16 Ağustos 2013 tarihinde Adalet Bakanlığı’nın talebi üzerine imar plan değişikliği yapılarak, Alan yoğun yapılaşma koşullarında “Ankara Adalet Sarayı Alanı” kullanımına dönüştürülmüştür. Bu alan vadi tabanıdır,  altından Ankara Çayı geçmektedir. Hemen  arkasındaki metro hattı bile yerin altından değil yerin üstünden tasarlanmıştır. İmar plan değişikliğine meslek odalarınca dava açılmış, Adalet Bakanlığı davaya müdahil olmuştur. İki defa keşif yapılmış, alanlarında uzman üç öğretim üyesince hazırlanan bilirkişi raporunda adliye kullanımının Sıhhiye’deki mevcut yerinde yeniden inşa edilmesinin imar mevzuatı, planlama esasları ve şehircilik ilkeleri bakımından uygun olacağı görüşü bildirilmiştir. Bu rapora rağmen Mahkeme, Adalet Bakanlığının müdahil olduğu davayı oyçokluğu ile reddetmiştir.

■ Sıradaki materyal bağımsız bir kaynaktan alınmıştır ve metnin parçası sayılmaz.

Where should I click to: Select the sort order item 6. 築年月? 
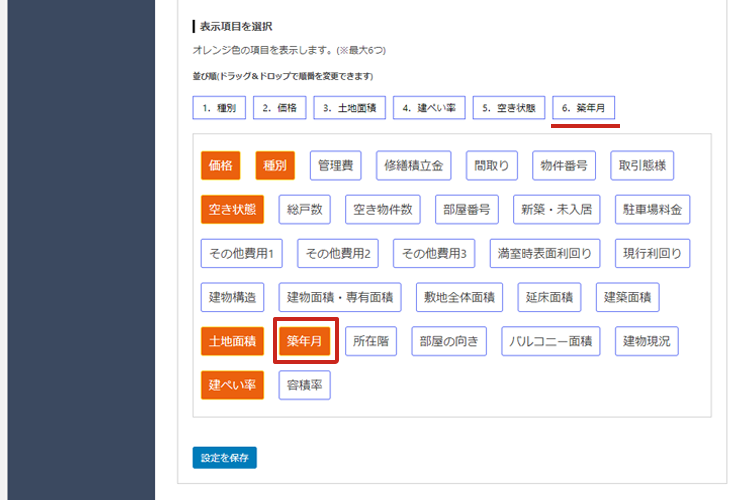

Ankara Barosu ve Barolar Birliği yeni adliye planından oldukça heyecan duymuşlar ve 2 Şubat 2016 tarihinde Adalet Bakanlığı Müsteşarı ile bir araya gelmişler, bu ziyaretleri Barolar Birliği web sayfasında “Adalet Bakanlığı Müsteşarı Kenan İpek’ten Ankara’lı Avukatlara Yeni Adliye Müjdesi”  başlığı altında yer almış ve meslektaşlara duyurulmuştur.

Sözümüz şu ki; biz artık müjde duymak istemiyoruz. KHK ile yasallaştırılmaya çalışılmış AOÇ arazisinde, doğal karakteri korunması gereken alanlardan olan vadi tabanında adalet “sarayı” istemiyoruz.  Ankara Barosunun yer seçimi dahil tüm karar verme süreçlerinde katılımı olmadan tepeden inme kararlar ile adliye binaları kullanım kararlarını tasvip etmiyoruz.

Biz adalet sarayı değil bütün mahkemelerin, icra dairelerinin bir arada olduğu adliye binası istiyoruz. Yer seçimi de dahil katılımcı bir yöntemle belirlenmeyen, Ankara Barosu ve avukatları dışlanarak alınmış adliye binası kullanım kararlarını kabul etmiyoruz.

İdarenin bu keyfiliğini sorgulayan, araştıran ve irade ortaya koyabilen bir meslek örgütü istiyoruz.